Battered Person Syndrome

I wrote a masters' thesis, "Toward a theory of family violence"  in 1977 and a doctoral dissertation on "A splendid heresy" in 1979 in which I discovered the role of religion in maintaining and perpetuating family violence. 

My goal now is to confront religious dogma that makes solving family violence problems so much more difficult. The ultimate goal is to develop training materials for women making a decision to take responsibility for their own safety and happiness. I experiment with how to write my story with strategies for getting free on AN and get outstanding feedback from those who follow my story. Little by little, my effort to get it into book form is happening. 

Thanks for asking.

I was thinking just that when I read that last line Joan wrote. It sort of startled me, then it made me sad.
Thank you Joan for sharing this, and for the wonderful way you tell your stories. It makes me feel like I am there, just like a good book that draws the reader in.
What a wonderful way to celebrate, and what a neat Grandmother you had. I had one too. I am missing her tonight.

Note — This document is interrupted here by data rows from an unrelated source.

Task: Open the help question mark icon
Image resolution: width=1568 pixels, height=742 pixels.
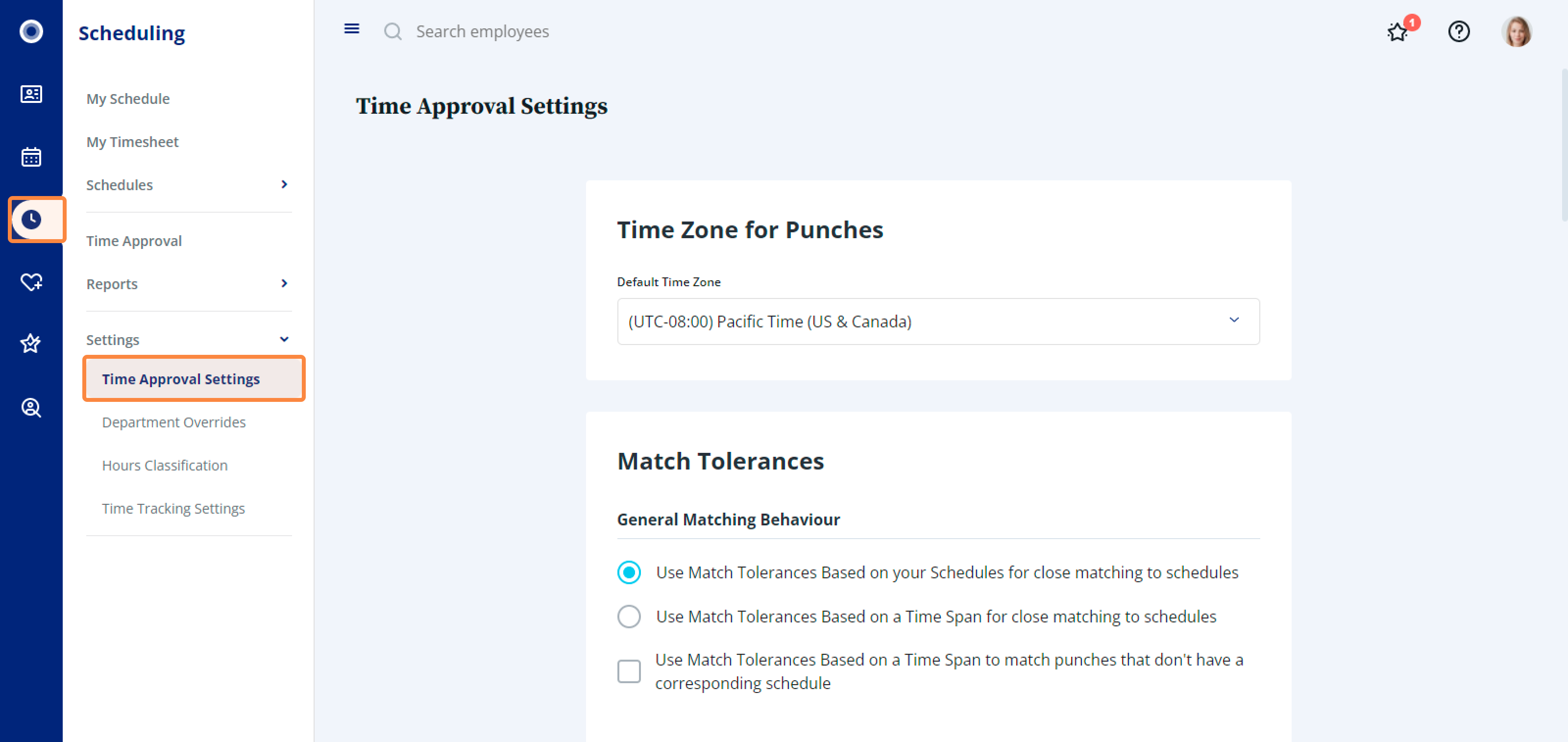Action: coord(1458,31)
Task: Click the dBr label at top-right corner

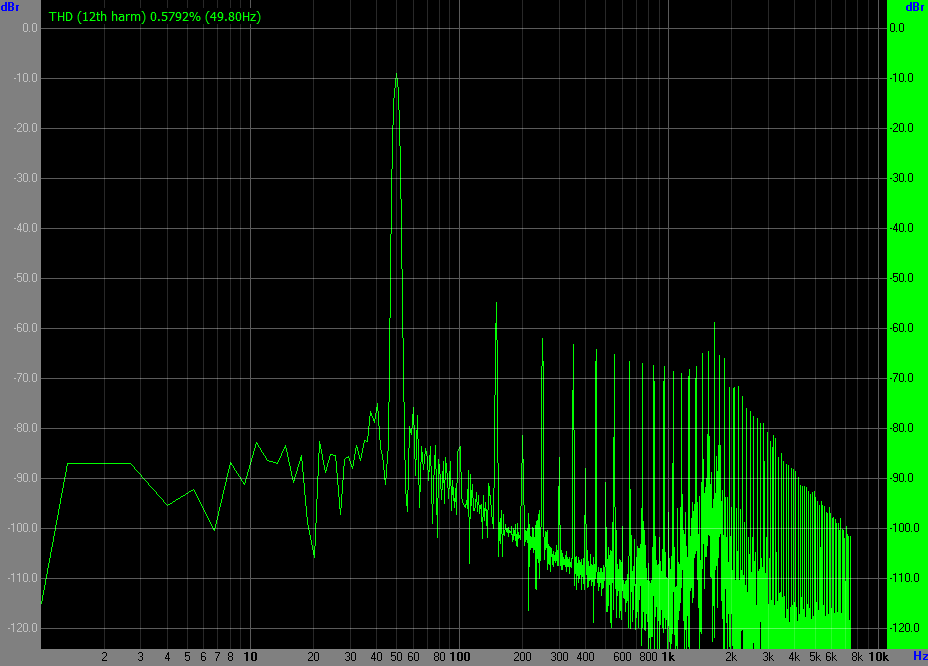Action: pos(914,7)
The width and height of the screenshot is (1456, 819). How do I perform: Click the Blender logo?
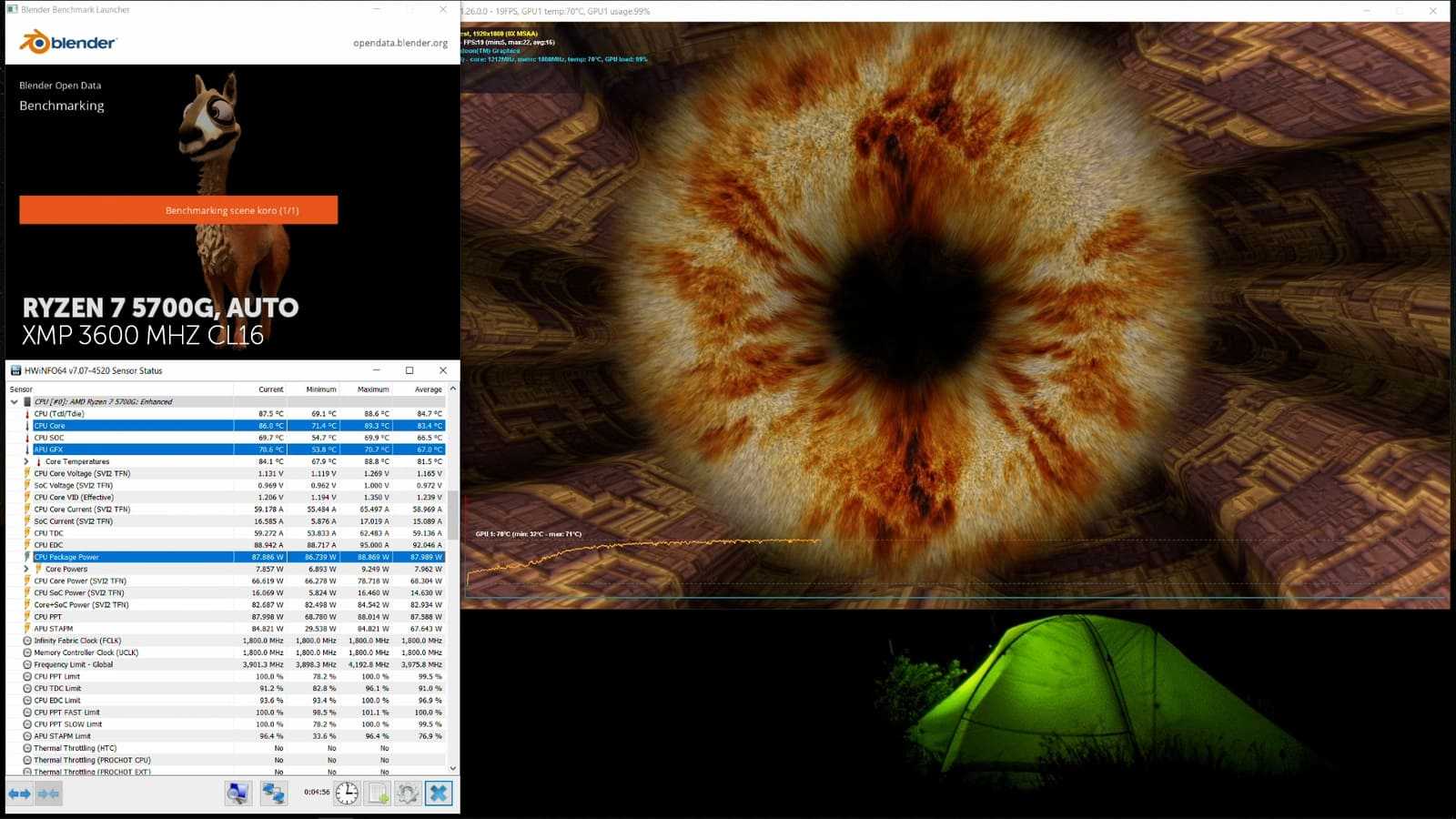(68, 42)
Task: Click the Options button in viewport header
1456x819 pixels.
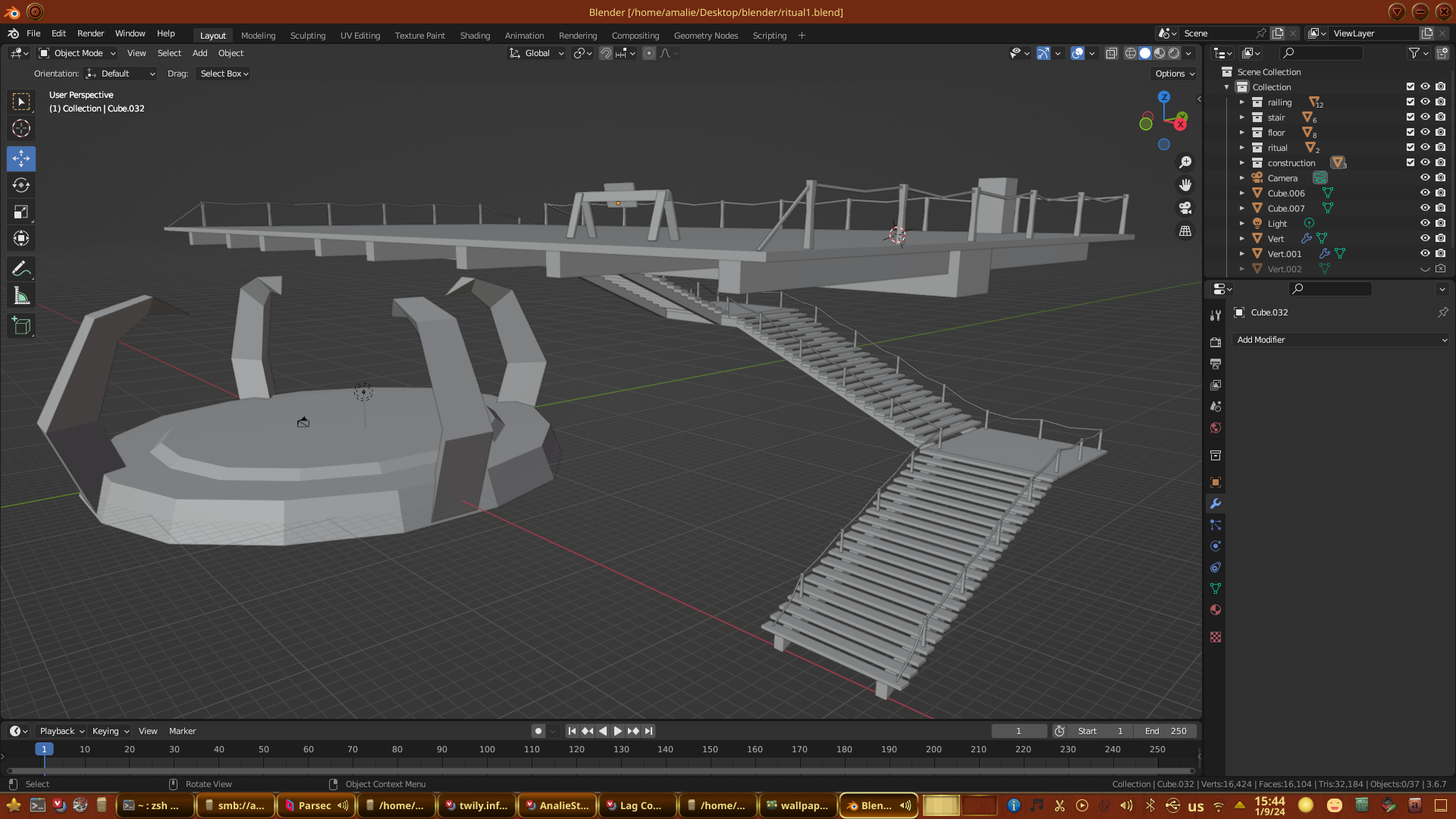Action: [1174, 74]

Mindy, thanks for your support for all these months. You have always been able to hear and understand that I am trying to bring about positive change in the area of family violence. I notice I have been writing in a lighter mood recently and for that I am grateful. I think having cancer made me pay attention to what is important, and right now, being happy is a great motivator. 

How is your son's strep throat and diabetes? Any new developments with your daughter's new friend? I hope all of you are able to be really healthy and happy. 

Hi Joan!  You are welcome for the support and thank YOU for always being supportive.  That's what friends do!  I'm so glad that you are happy.  You are an awesome person Joan, and AN is even more terrific for having you and your wisdom here.

My son's strep is getting better, but he stayed home one more day, as he is weak from not eating much, and his job is physical.  He is not completely better, but getting there!  His type 1 diabetes is fine.

My daughter, however, is suffering from a deep depression.  She was unable to start her job this morning. I feel very helpless to help her.  She is going to take a couple of classes next semester at the local community college in order to start working her way back to the university (one that's closer to home.)  She is also going to volunteer at our local no-kill animal shelter, because animals bring her joy.  We told her to not worry about money, that is not the only thing that makes a person productive.  Working towards her ultimate goal, and helping helpless animals are both productive things to do.  This morning she asked if she, my mom, and I could go to breakfast, and of course we said yes!  If she wants to get out of bed I'm all for it! 

Thanks for listening my friend! xo Mindy

Your daughter volunteering at a no-kill animal shelter sounds like a good idea. The animals that are so vulnerable, and her care and concern for them may get her mind activated and focused on trying to place unwanted animals. If she is anything like I am, she will bring them home to nurture.